* [ABOUT THIS TASK]: Without dropping or altering a single word, give the listing again.
- - -
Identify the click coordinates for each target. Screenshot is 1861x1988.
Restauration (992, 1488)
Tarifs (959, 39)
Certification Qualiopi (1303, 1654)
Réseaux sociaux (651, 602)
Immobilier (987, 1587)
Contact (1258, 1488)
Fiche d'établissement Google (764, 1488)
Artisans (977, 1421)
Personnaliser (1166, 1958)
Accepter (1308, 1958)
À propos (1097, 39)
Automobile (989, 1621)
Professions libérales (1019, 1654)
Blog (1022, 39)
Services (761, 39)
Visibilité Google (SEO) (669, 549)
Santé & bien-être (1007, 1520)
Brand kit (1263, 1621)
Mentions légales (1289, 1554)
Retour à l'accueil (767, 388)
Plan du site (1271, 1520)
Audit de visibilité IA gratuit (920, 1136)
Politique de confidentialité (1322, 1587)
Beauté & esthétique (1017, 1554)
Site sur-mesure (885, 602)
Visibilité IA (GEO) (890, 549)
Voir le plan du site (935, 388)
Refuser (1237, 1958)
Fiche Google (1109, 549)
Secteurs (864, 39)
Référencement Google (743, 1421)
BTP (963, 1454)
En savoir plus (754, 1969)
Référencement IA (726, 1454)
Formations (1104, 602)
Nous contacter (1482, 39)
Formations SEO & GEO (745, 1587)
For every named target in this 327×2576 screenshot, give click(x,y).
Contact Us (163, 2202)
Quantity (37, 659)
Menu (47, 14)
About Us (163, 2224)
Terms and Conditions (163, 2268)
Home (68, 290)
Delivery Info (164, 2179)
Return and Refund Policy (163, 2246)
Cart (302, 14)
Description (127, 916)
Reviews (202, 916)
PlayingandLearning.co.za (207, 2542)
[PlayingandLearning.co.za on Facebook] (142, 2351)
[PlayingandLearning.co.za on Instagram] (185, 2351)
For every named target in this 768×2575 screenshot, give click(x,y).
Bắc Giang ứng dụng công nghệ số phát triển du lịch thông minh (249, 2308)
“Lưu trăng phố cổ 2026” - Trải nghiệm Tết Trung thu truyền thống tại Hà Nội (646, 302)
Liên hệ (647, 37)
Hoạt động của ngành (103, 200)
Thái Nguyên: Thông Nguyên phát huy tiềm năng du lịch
- - -
* [SOLUTION]:
Identify the click coordinates for each target. Screenshot is 1861x1988.
Restauration (992, 1488)
Tarifs (959, 39)
Certification Qualiopi (1303, 1654)
Réseaux sociaux (651, 602)
Immobilier (987, 1587)
Contact (1258, 1488)
Fiche d'établissement Google (764, 1488)
Artisans (977, 1421)
Personnaliser (1166, 1958)
Accepter (1308, 1958)
À propos (1097, 39)
Automobile (989, 1621)
Professions libérales (1019, 1654)
Blog (1022, 39)
Services (761, 39)
Visibilité Google (SEO) (669, 549)
Santé & bien-être (1007, 1520)
Brand kit (1263, 1621)
Mentions légales (1289, 1554)
Retour à l'accueil (767, 388)
Plan du site (1271, 1520)
Audit de visibilité IA gratuit (920, 1136)
Politique de confidentialité (1322, 1587)
Beauté & esthétique (1017, 1554)
Site sur-mesure (885, 602)
Visibilité IA (GEO) (890, 549)
Voir le plan du site (935, 388)
Refuser (1237, 1958)
Fiche Google (1109, 549)
Secteurs (864, 39)
Référencement Google (743, 1421)
BTP (963, 1454)
En savoir plus (754, 1969)
Référencement IA (726, 1454)
Formations (1104, 602)
Nous contacter (1482, 39)
Formations SEO & GEO (745, 1587)
For every named target in this 327×2576 screenshot, give click(x,y).
Contact Us (163, 2202)
Quantity (37, 659)
Menu (47, 14)
About Us (163, 2224)
Terms and Conditions (163, 2268)
Home (68, 290)
Delivery Info (164, 2179)
Return and Refund Policy (163, 2246)
Cart (302, 14)
Description (127, 916)
Reviews (202, 916)
PlayingandLearning.co.za (207, 2542)
[PlayingandLearning.co.za on Facebook] (142, 2351)
[PlayingandLearning.co.za on Instagram] (185, 2351)
For every named target in this 768×2575 screenshot, give click(x,y).
Bắc Giang ứng dụng công nghệ số phát triển du lịch thông minh (249, 2308)
“Lưu trăng phố cổ 2026” - Trải nghiệm Tết Trung thu truyền thống tại Hà Nội (646, 302)
Liên hệ (647, 37)
Hoạt động của ngành (103, 200)
Thái Nguyên: Thông Nguyên phát huy tiềm năng du lịch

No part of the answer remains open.